For indices that are searched frequently it is better to keep these structures
in memory because it takes time to rebuild them. However, you might access some
of your indices so rarely that you would prefer to release the corresponding
memory and rebuild these data structures on each search.
For example, if you are using time-based indices to store log messages or time
series data then it is likely that older indices are searched much less often
than the more recent ones. Older indices also receive no indexing requests.
Furthermore, it is usually the case that searches of older indices are for
performing longer-term analyses for which a slower response is acceptable.
If you have such indices then they are good candidates for becoming _frozen
indices_. {es} builds the transient data structures of each shard of a frozen
index each time that shard is searched, and discards these data structures as
soon as the search is complete. Because {es} does not maintain these transient
data structures in memory, frozen indices consume much less heap than normal
indices. This allows for a much higher disk-to-heap ratio than would otherwise
be possible.
You can freeze the index using the <<freeze-index-api, Freeze Index API>>.
Searches performed on frozen indices use the small, dedicated,
<<search-throttled,`search_throttled` threadpool>> to control the number of
concurrent searches that hit frozen shards on each node. This limits the amount
of extra memory required for the transient data structures corresponding to
frozen shards, which consequently protects nodes against excessive memory
consumption.
Frozen indices are read-only: you cannot index into them.
Searches on frozen indices are expected to execute slowly. Frozen indices are
not intended for high search load. It is possible that a search of a frozen
index may take seconds or minutes to complete, even if the same searches
completed in milliseconds when the indices were not frozen.
To make a frozen index writable again, use the <<unfreeze-index-api, Unfreeze Index API>>.
--
[role="xpack"]
[testenv="basic"]
[[best_practices]]
== Best practices
Since frozen indices provide a much higher disk to heap ratio at the expense of search latency, it is advisable to allocate frozen indices to
dedicated nodes to prevent searches on frozen indices influencing traffic on low latency nodes. There is significant overhead in loading
data structures on demand which can cause page faults and garbage collections, which further slow down query execution.
Since indices that are eligible for freezing are unlikely to change in the future, disk space can be optimized as described in <<tune-for-disk-usage>>.

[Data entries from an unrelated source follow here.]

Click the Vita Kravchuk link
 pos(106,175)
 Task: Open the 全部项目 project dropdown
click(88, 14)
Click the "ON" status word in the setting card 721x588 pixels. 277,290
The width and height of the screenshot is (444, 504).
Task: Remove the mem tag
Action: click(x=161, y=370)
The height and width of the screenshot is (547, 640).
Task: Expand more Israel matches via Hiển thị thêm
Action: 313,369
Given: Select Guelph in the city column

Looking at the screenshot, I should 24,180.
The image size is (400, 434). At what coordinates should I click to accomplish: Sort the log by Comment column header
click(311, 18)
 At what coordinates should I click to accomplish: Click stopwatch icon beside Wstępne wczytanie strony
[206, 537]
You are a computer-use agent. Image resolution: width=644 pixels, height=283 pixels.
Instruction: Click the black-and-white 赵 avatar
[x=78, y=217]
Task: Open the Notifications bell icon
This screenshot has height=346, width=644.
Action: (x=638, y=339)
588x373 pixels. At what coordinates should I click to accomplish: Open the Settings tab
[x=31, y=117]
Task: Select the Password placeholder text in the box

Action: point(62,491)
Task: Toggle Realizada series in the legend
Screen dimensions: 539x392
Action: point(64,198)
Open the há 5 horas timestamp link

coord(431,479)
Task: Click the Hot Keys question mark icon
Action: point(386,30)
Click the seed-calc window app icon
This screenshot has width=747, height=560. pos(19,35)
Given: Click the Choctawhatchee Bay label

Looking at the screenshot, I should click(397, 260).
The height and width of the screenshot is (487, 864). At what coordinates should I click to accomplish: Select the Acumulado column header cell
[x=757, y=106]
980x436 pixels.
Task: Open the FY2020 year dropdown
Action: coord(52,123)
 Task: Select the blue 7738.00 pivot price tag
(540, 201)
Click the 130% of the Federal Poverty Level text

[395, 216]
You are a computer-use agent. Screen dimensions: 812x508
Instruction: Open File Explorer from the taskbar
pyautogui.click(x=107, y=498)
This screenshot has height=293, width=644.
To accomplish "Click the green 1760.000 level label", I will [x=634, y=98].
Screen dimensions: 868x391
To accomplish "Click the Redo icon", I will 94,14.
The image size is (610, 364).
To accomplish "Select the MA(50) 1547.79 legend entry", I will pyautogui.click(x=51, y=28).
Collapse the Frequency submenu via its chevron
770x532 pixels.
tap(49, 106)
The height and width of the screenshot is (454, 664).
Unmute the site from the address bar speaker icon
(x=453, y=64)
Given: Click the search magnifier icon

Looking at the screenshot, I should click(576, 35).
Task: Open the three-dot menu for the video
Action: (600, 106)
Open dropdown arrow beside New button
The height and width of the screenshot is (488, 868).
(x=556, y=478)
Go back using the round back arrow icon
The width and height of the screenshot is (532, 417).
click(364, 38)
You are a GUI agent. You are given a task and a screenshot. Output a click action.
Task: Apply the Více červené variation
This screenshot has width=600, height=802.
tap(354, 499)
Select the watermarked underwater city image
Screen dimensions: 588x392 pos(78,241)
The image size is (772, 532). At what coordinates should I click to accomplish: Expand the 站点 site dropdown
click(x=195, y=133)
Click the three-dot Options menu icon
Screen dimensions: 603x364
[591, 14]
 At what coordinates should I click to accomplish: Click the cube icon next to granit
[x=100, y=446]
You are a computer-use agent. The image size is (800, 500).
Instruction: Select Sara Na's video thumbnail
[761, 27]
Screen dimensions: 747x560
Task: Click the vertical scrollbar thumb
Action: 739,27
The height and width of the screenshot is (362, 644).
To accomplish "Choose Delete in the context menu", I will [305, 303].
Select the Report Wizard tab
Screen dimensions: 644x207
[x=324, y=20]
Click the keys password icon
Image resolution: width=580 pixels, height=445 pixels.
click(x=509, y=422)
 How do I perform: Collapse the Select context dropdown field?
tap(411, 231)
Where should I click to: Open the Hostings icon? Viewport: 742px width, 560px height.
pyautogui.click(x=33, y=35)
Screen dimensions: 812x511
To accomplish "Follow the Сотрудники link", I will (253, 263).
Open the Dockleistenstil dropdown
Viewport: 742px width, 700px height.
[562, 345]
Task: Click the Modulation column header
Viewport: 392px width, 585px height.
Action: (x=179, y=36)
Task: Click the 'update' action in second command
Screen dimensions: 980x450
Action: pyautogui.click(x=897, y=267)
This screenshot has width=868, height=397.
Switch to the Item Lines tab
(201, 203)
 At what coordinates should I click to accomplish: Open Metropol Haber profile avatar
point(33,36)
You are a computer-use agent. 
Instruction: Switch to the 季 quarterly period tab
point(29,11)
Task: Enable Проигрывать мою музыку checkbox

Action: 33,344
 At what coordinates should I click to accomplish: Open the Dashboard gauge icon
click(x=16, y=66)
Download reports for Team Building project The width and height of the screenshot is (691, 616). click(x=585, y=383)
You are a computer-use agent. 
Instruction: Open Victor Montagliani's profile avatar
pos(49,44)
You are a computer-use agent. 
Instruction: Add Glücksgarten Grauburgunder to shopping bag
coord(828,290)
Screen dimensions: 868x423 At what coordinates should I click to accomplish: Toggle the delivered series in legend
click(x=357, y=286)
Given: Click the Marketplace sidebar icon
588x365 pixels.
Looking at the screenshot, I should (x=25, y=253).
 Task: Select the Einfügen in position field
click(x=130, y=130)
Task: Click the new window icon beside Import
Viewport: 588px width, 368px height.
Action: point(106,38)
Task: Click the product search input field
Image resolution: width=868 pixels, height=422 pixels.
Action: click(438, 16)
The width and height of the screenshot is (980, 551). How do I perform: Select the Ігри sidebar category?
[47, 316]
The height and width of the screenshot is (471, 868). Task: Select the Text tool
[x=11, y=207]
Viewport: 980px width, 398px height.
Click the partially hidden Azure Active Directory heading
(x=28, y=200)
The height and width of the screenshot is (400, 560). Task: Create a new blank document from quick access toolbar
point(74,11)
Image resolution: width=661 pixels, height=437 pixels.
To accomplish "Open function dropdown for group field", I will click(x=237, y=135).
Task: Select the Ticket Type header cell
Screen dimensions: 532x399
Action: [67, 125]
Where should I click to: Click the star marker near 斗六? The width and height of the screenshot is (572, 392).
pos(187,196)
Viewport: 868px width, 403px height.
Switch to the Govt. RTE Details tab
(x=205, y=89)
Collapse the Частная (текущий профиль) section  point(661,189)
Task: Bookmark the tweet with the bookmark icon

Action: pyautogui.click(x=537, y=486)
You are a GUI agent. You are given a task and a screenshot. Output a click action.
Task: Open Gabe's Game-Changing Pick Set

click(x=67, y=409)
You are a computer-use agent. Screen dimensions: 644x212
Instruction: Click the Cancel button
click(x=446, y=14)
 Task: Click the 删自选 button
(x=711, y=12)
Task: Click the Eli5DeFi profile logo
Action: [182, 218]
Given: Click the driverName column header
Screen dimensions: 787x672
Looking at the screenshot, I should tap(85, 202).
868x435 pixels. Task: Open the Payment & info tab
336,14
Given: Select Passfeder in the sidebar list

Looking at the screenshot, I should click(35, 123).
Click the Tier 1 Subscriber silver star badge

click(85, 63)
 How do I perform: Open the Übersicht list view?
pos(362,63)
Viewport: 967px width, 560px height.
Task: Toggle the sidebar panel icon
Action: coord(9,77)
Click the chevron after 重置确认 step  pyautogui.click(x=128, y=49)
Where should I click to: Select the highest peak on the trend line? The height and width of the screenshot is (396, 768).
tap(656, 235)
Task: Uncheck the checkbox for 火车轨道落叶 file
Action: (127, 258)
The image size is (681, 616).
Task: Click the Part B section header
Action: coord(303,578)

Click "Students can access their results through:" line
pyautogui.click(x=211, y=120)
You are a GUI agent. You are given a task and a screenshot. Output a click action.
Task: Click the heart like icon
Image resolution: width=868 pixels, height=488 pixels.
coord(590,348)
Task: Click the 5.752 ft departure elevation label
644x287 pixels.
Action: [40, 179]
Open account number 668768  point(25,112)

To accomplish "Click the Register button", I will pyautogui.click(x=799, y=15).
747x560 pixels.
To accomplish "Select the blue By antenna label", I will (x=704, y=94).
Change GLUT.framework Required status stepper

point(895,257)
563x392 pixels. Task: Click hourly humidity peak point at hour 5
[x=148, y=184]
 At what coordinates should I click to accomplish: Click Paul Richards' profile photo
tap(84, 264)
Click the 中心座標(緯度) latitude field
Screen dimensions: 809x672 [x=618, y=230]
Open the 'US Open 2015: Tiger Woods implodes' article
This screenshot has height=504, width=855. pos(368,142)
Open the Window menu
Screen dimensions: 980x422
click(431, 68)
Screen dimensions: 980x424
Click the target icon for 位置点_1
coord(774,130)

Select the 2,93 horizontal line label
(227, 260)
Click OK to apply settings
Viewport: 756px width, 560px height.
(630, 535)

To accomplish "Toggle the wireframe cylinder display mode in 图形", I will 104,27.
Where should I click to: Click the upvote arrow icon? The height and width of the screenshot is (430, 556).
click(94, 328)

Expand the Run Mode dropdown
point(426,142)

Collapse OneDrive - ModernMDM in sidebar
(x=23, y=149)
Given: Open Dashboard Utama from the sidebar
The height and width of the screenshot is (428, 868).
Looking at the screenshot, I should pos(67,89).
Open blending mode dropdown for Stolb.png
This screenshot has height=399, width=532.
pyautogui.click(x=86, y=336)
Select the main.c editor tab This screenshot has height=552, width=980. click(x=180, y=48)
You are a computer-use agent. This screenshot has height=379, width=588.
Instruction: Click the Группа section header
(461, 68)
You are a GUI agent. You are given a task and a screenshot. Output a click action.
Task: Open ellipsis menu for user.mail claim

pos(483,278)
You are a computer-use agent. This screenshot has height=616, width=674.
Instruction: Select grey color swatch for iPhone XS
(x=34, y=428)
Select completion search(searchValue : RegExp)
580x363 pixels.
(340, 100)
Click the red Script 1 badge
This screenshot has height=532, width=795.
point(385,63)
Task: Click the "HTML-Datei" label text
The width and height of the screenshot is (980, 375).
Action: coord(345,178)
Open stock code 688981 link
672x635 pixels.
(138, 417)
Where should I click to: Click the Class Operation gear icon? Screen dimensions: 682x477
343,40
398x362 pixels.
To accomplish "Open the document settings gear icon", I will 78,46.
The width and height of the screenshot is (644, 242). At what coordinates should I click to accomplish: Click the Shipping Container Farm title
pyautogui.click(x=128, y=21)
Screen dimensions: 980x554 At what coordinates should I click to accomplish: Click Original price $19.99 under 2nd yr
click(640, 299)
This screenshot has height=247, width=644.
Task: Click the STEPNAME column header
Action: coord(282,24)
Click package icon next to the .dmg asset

It's highly recommended to <<indices-forcemerge,`_forcemerge`>> your indices prior to freezing to ensure that each shard has only a single
segment on disk. This not only provides much better compression but also simplifies the data structures needed to service aggregation
or sorted search requests.
[source,js]
--------------------------------------------------
POST /twitter/_forcemerge?max_num_segments=1
--------------------------------------------------
// CONSOLE
// TEST[setup:twitter]
[role="xpack"]
[testenv="basic"]
[[searching_a_frozen_index]]
== Searching a frozen index
Frozen indices are throttled in order to limit memory consumptions per node. The number of concurrently loaded frozen indices per node is
limited by the number of threads in the <<search-throttled,search_throttled>> threadpool, which is `1` by default.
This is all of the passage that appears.